What is expected:
A bare number is the expected answer: the count of lines in the records that contain the word "each".

━━━ Excerpted records ━━━

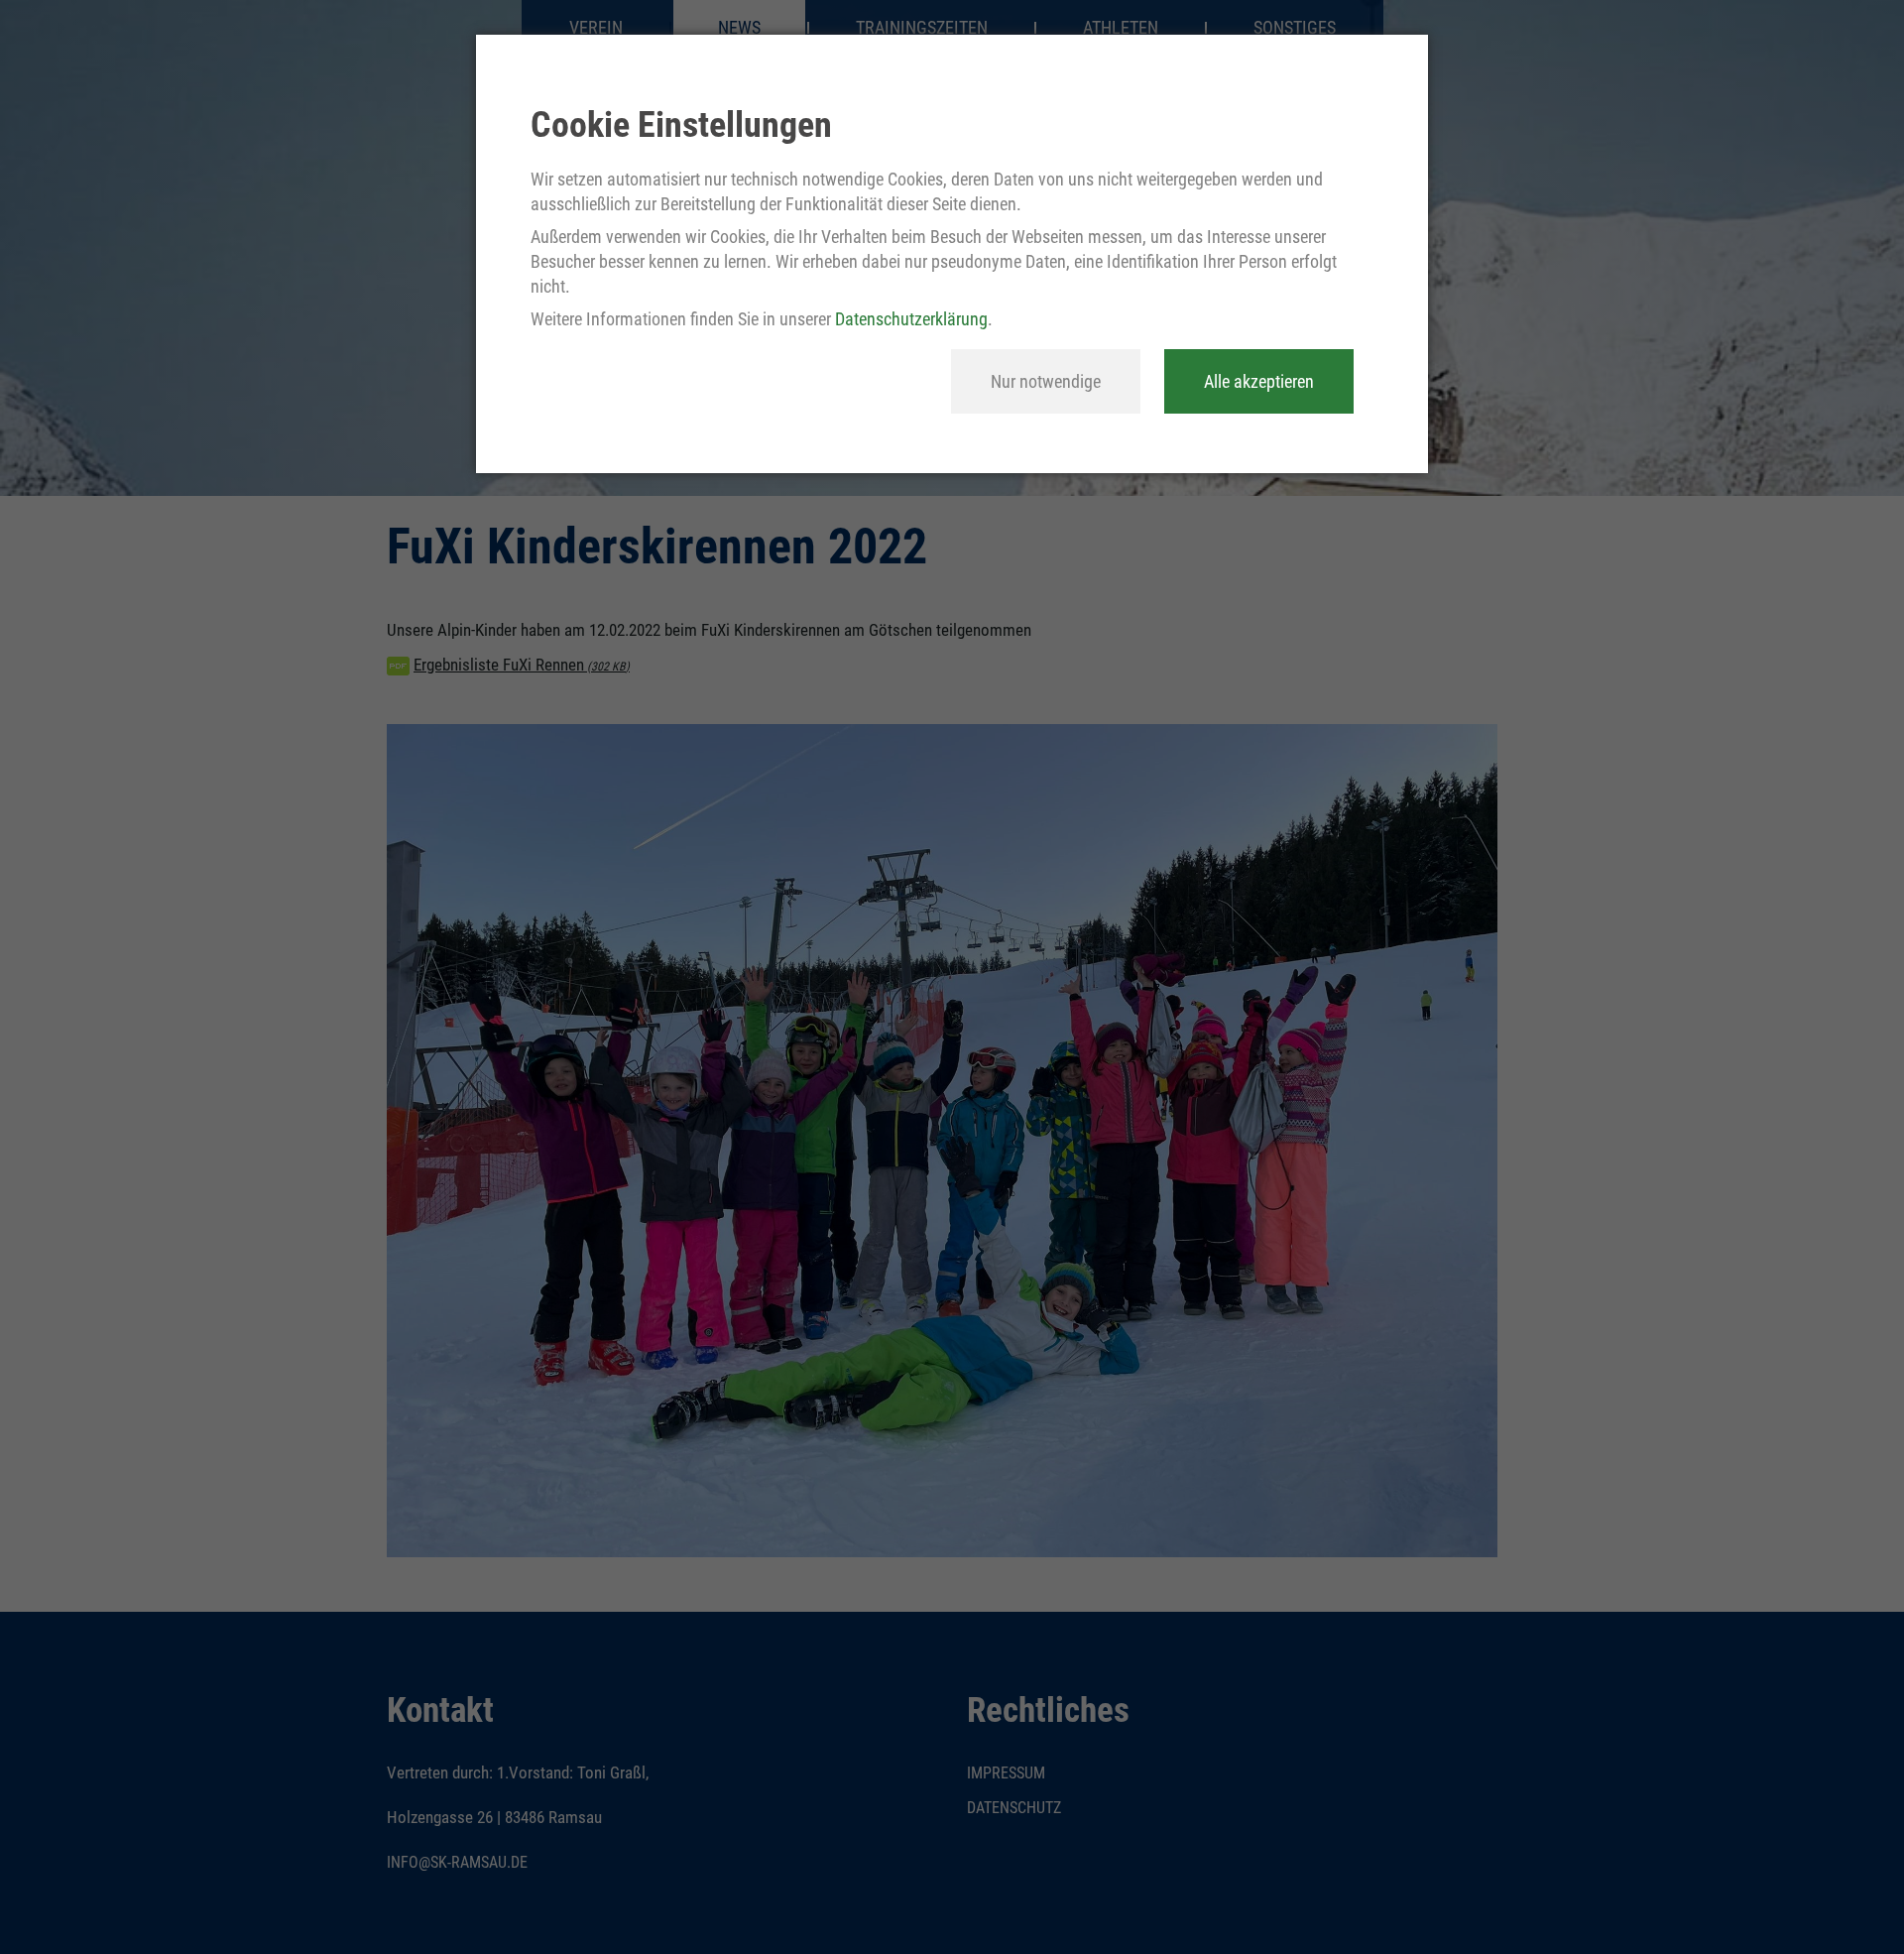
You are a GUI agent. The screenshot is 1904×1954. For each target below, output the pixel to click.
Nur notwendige (1046, 381)
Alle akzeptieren (1259, 381)
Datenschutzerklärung (911, 318)
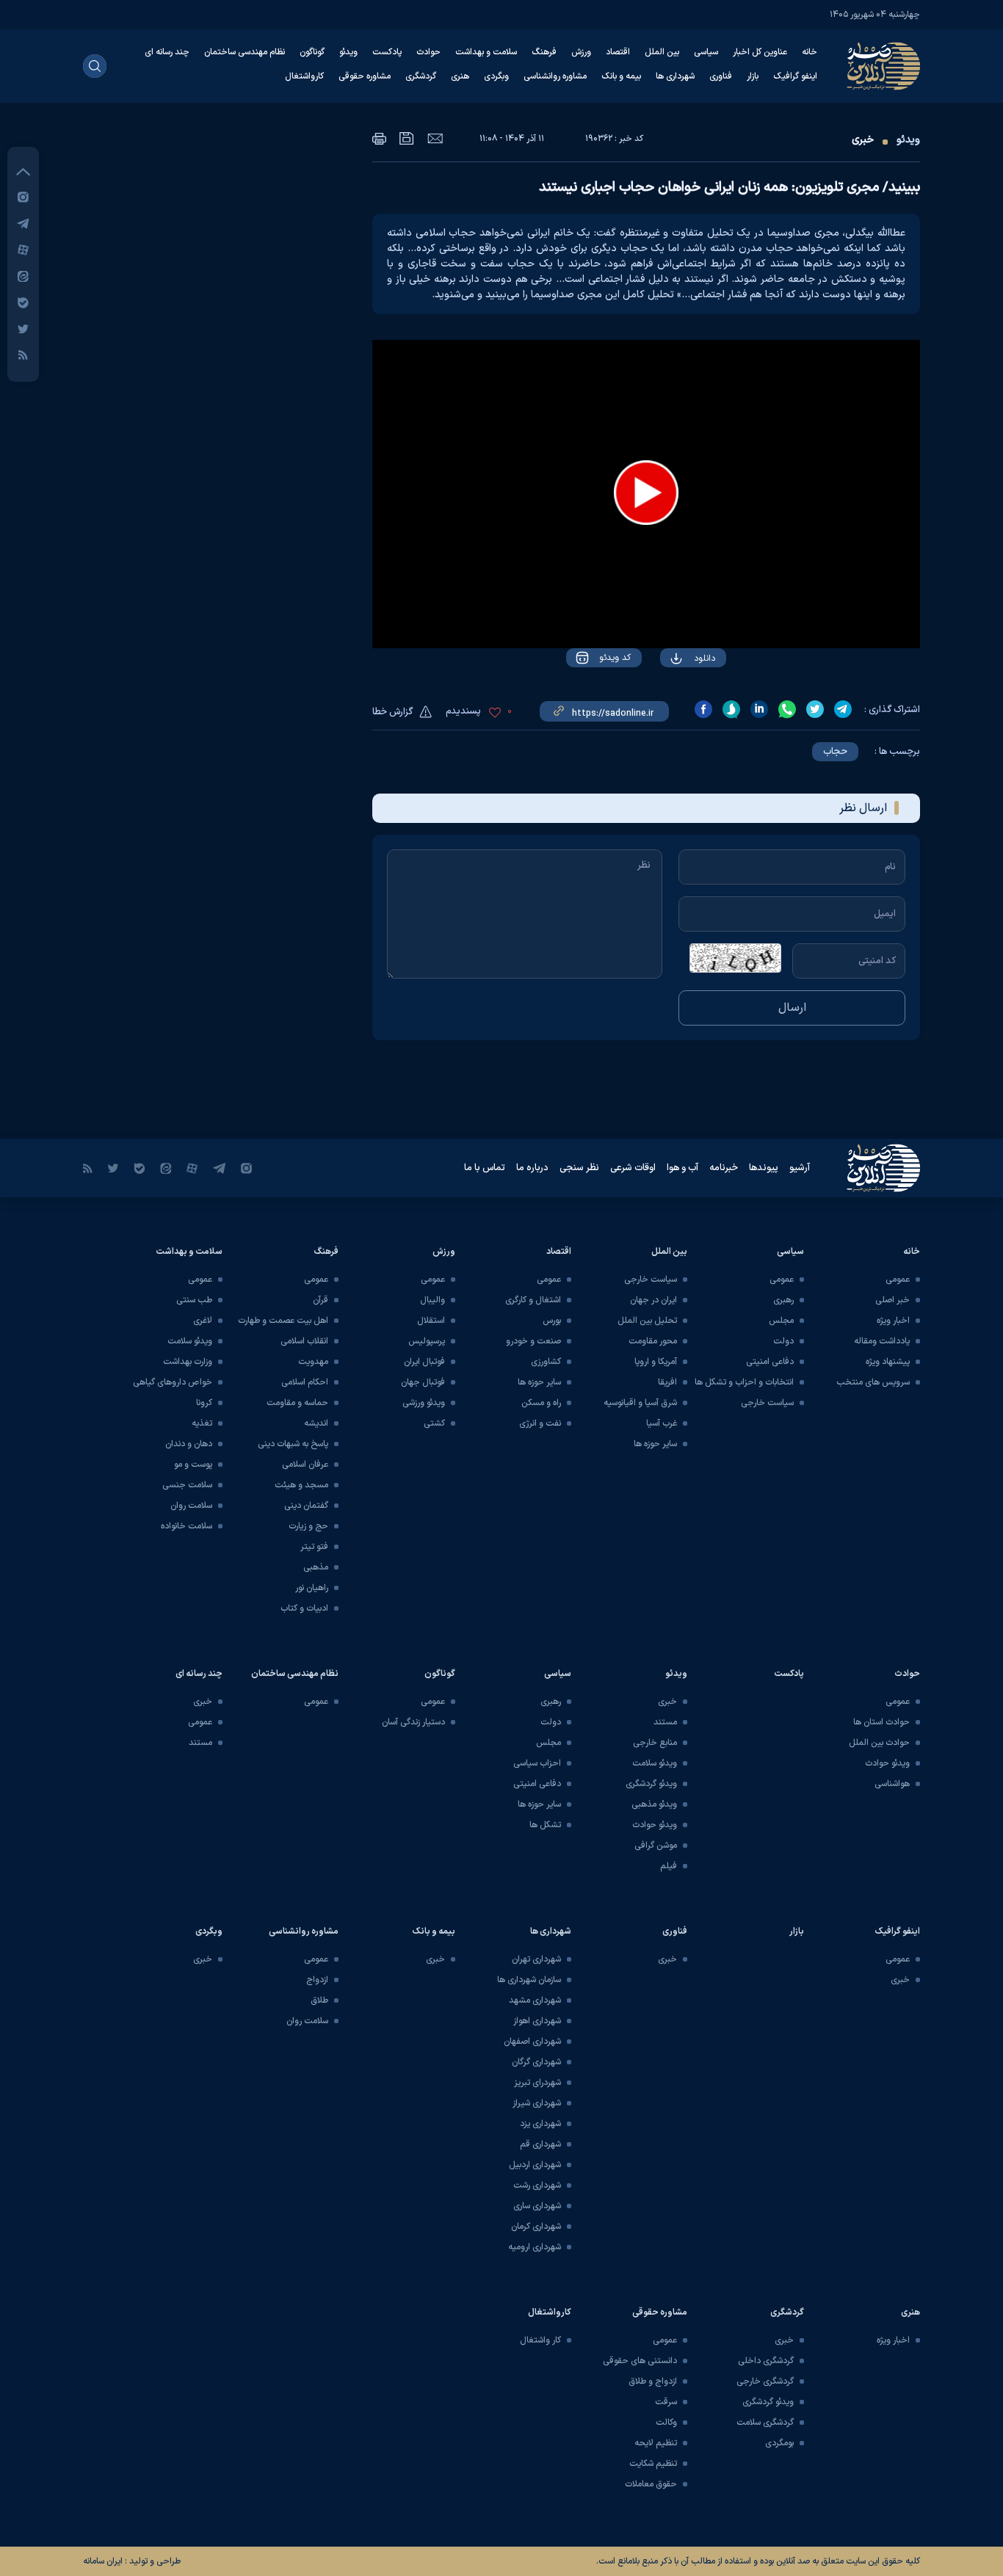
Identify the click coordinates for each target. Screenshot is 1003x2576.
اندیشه (316, 1423)
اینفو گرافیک (795, 76)
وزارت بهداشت (187, 1361)
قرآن (320, 1300)
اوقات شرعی (633, 1168)
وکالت (666, 2422)
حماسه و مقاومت (297, 1402)
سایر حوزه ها (655, 1444)
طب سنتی (194, 1300)
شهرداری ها (675, 76)
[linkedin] (759, 709)
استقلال (431, 1320)
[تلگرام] (23, 222)
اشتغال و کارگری (533, 1300)
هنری (460, 76)
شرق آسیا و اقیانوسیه (640, 1402)
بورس (552, 1320)
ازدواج (317, 1980)
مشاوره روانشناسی (555, 76)
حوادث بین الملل (879, 1742)
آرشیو (799, 1168)
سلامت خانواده (186, 1526)
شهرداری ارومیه (534, 2247)
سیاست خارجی (767, 1402)
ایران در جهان (653, 1300)
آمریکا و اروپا (655, 1361)
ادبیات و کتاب (304, 1608)
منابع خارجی (655, 1742)
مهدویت (313, 1361)
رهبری (783, 1300)
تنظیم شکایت (653, 2463)
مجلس (781, 1320)
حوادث (428, 52)
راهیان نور (311, 1587)
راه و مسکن (541, 1402)
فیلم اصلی (675, 700)
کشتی (434, 1423)
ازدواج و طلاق (653, 2381)
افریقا (667, 1382)
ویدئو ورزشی (423, 1402)
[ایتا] (23, 275)
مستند (665, 1722)
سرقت (666, 2402)
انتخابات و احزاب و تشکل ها (744, 1382)
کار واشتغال (540, 2340)
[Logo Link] (883, 66)
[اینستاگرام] (23, 196)
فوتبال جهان (423, 1382)
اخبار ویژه (893, 1320)
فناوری (720, 76)
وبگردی (496, 76)
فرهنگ (544, 52)
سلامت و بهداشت (486, 52)
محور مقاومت (653, 1341)
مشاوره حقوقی (364, 76)
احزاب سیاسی (537, 1763)
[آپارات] (23, 249)
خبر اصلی (892, 1300)
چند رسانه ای (167, 52)
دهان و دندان (188, 1444)
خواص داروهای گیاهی (172, 1382)
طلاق (319, 2000)
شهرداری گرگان (536, 2062)
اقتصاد (618, 52)
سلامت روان (191, 1505)
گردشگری (420, 76)
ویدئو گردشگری (651, 1783)
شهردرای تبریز (537, 2082)
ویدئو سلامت (189, 1341)
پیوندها (763, 1168)
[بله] (23, 302)
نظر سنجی (579, 1168)
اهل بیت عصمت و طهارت (283, 1320)
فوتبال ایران (424, 1361)
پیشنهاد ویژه (888, 1361)
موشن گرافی (655, 1845)
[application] (646, 494)
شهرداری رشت (537, 2185)
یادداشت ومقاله (882, 1341)
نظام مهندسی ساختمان (244, 52)
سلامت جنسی (187, 1485)
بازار (752, 76)
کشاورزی (546, 1361)
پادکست (387, 52)
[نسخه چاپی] (379, 138)
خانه (809, 52)
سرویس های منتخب (873, 1382)
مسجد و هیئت (301, 1485)
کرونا (204, 1402)
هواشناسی (892, 1783)
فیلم (668, 1866)
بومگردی (779, 2443)
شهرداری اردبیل (535, 2165)
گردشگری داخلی (766, 2361)
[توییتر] (23, 328)
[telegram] (843, 709)
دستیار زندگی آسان (413, 1722)
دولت (783, 1341)
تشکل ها (545, 1825)
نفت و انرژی (540, 1423)
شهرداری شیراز (537, 2103)
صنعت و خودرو (533, 1341)
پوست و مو (193, 1464)
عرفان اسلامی (305, 1464)
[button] (646, 492)
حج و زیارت (308, 1526)
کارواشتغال (304, 76)
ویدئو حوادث (887, 1763)
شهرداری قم (540, 2144)
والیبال (432, 1300)
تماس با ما (484, 1168)
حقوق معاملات (651, 2484)
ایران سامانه (103, 2561)
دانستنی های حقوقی (640, 2361)
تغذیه (202, 1423)
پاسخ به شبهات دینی (293, 1444)
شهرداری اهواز (537, 2021)
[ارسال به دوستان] (435, 138)
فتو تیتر (314, 1546)
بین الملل (662, 52)
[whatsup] (787, 709)
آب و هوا (682, 1168)
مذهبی (315, 1567)
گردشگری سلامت (765, 2422)
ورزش (581, 52)
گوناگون (312, 52)
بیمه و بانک (621, 76)
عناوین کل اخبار (760, 52)
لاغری (202, 1320)
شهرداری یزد (540, 2123)
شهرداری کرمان (536, 2226)
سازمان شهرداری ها (529, 1980)
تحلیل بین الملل (647, 1320)
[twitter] (815, 709)
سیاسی (706, 52)
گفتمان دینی (306, 1505)
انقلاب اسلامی (304, 1341)
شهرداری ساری (537, 2206)
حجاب (835, 751)
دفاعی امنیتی (770, 1361)
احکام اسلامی (304, 1382)
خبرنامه (723, 1168)
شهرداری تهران (536, 1959)
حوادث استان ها (881, 1722)
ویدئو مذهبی (654, 1804)
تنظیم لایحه (655, 2443)
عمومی (898, 1279)
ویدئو (348, 52)
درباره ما (532, 1168)
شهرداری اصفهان (532, 2041)
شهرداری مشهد (535, 2000)
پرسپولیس (426, 1341)
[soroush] (731, 709)
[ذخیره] (406, 138)
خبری (863, 140)
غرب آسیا (661, 1423)
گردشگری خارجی (765, 2381)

━━━

Worked solution:
2